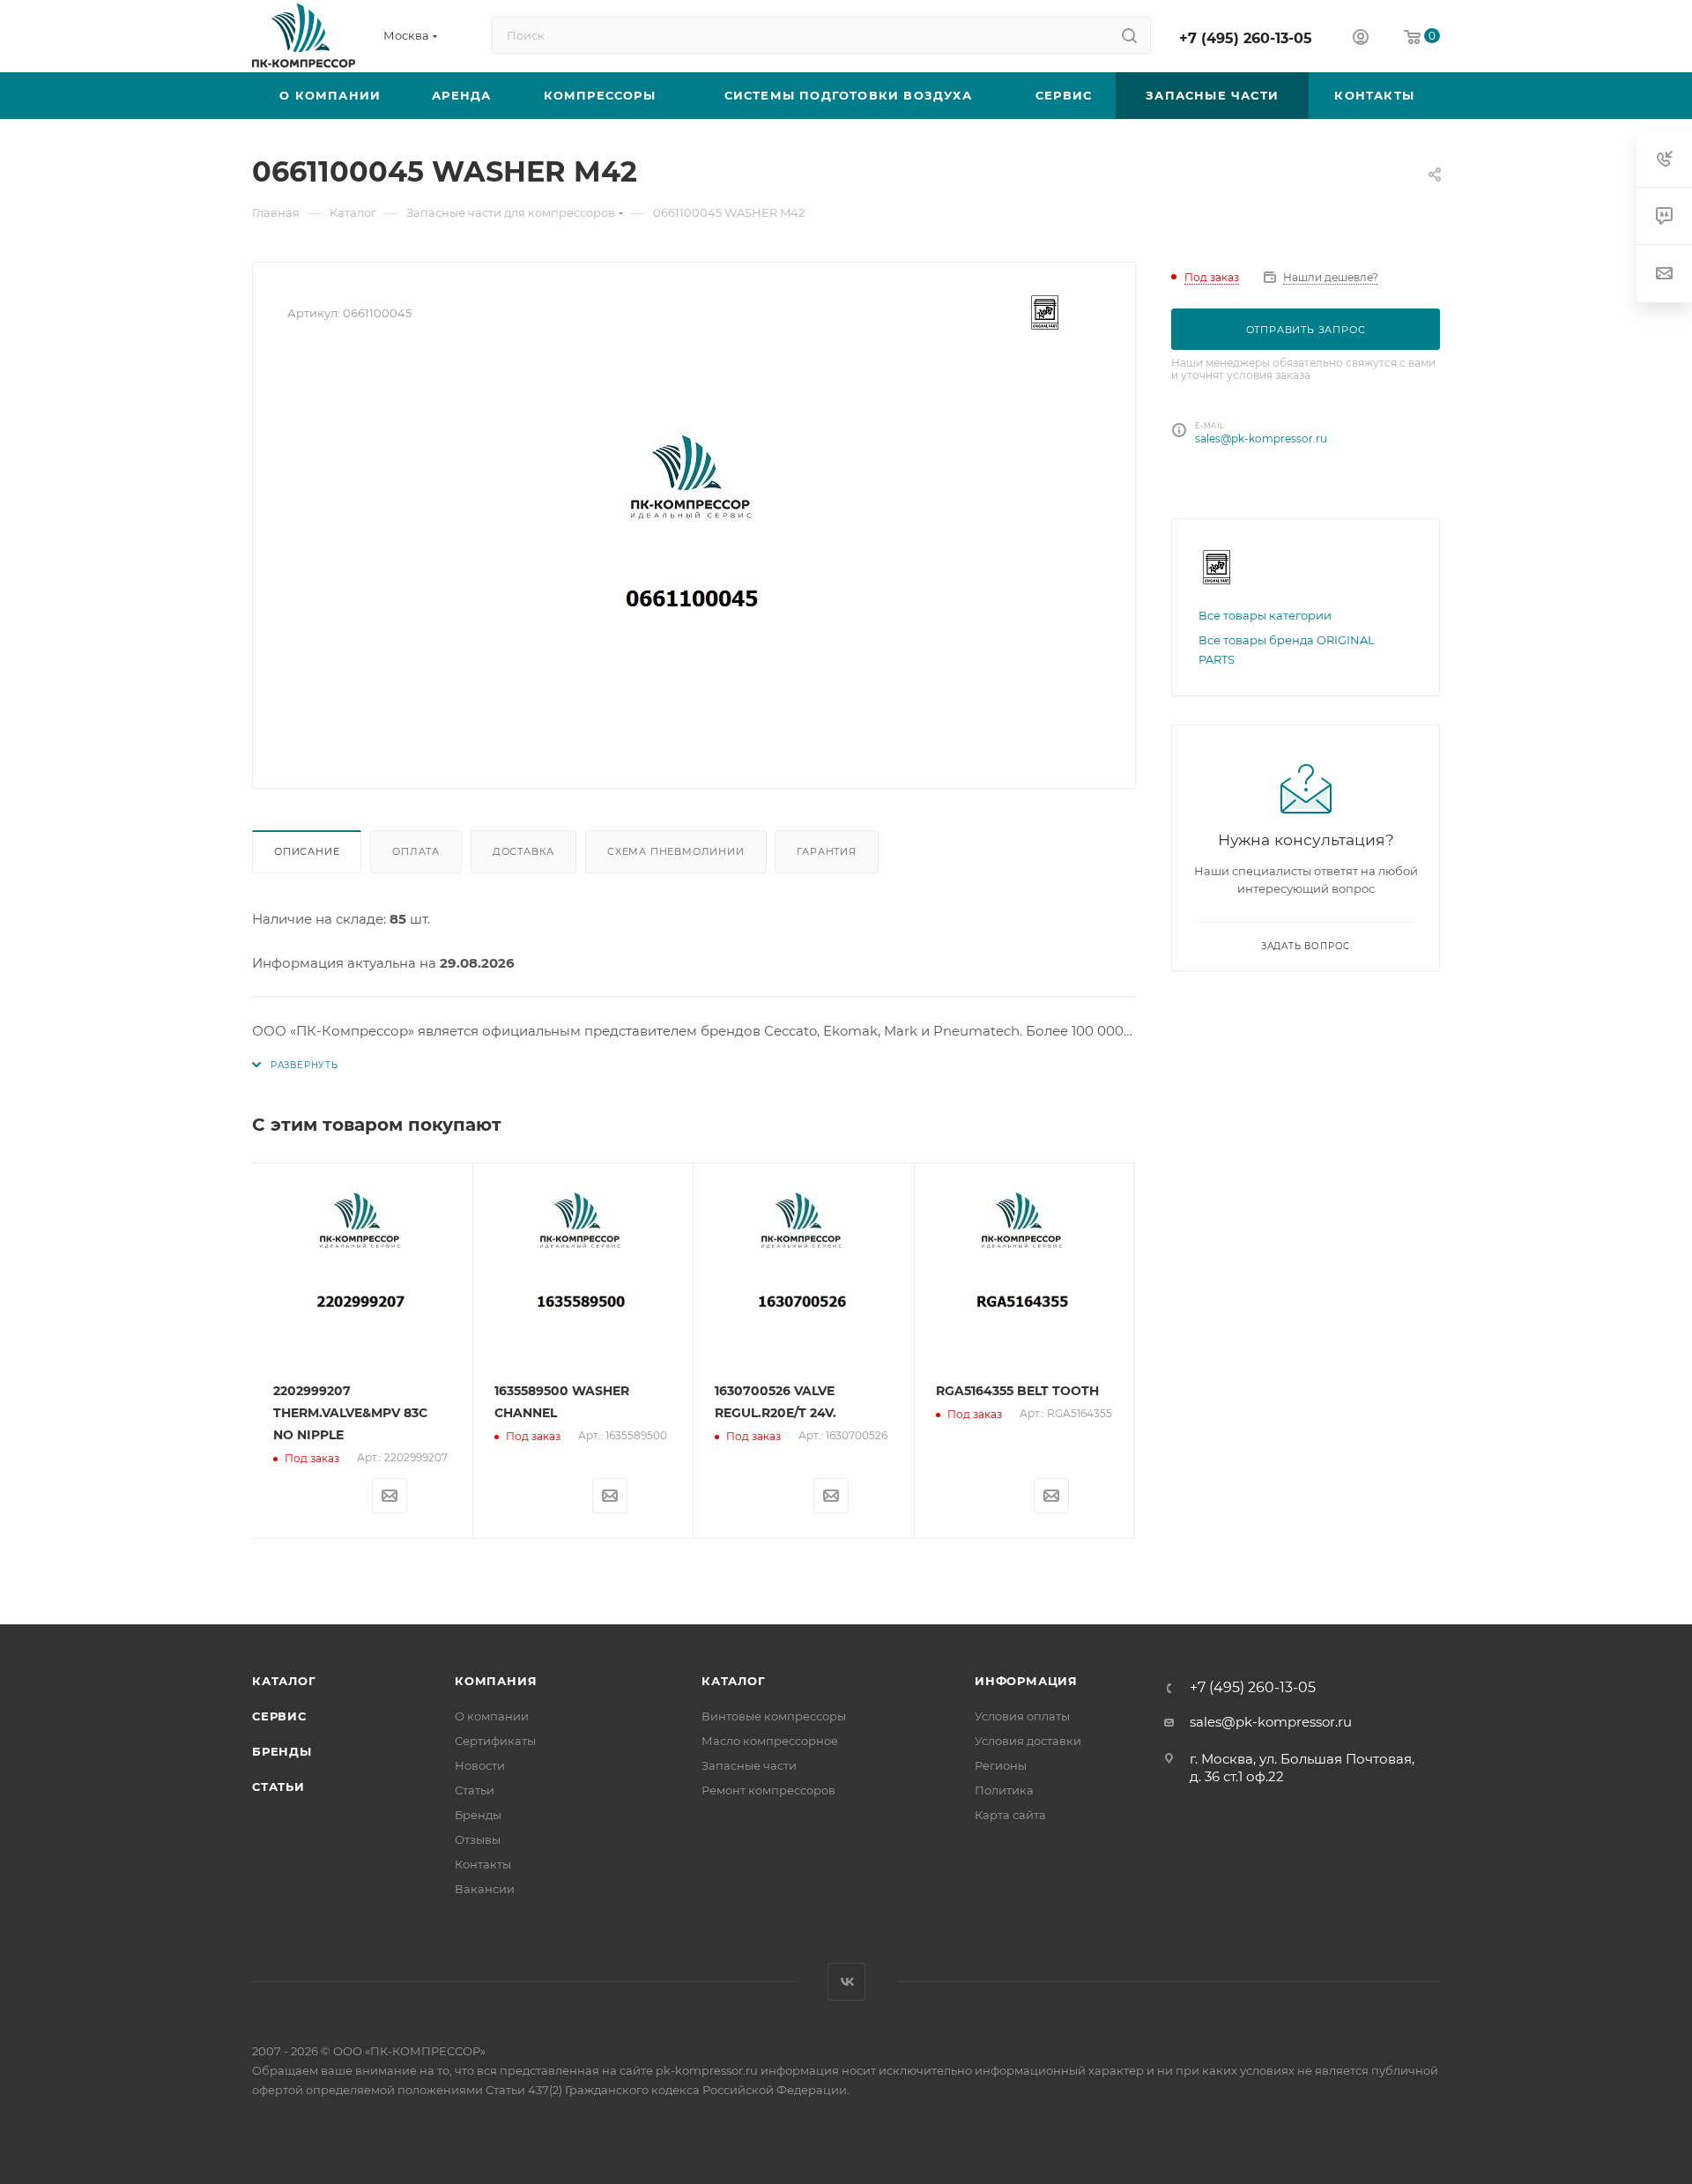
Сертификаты (495, 1741)
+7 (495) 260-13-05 (1245, 38)
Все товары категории (1265, 615)
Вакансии (485, 1889)
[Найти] (1129, 35)
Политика (1004, 1790)
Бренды (282, 1751)
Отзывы (478, 1839)
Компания (496, 1681)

────────────────────────────────────────

WHAT THE EXERCISE ASKS
What goes in the answer is the run of lines from the one holding "Все товары категории (1265, 615)" to the end of the entries, reproduced exactly and with nothing else.

ANSWER FOR THIS EXERCISE
Все товары категории (1265, 615)
Вакансии (485, 1889)
[Найти] (1129, 35)
Политика (1004, 1790)
Бренды (282, 1751)
Отзывы (478, 1839)
Компания (496, 1681)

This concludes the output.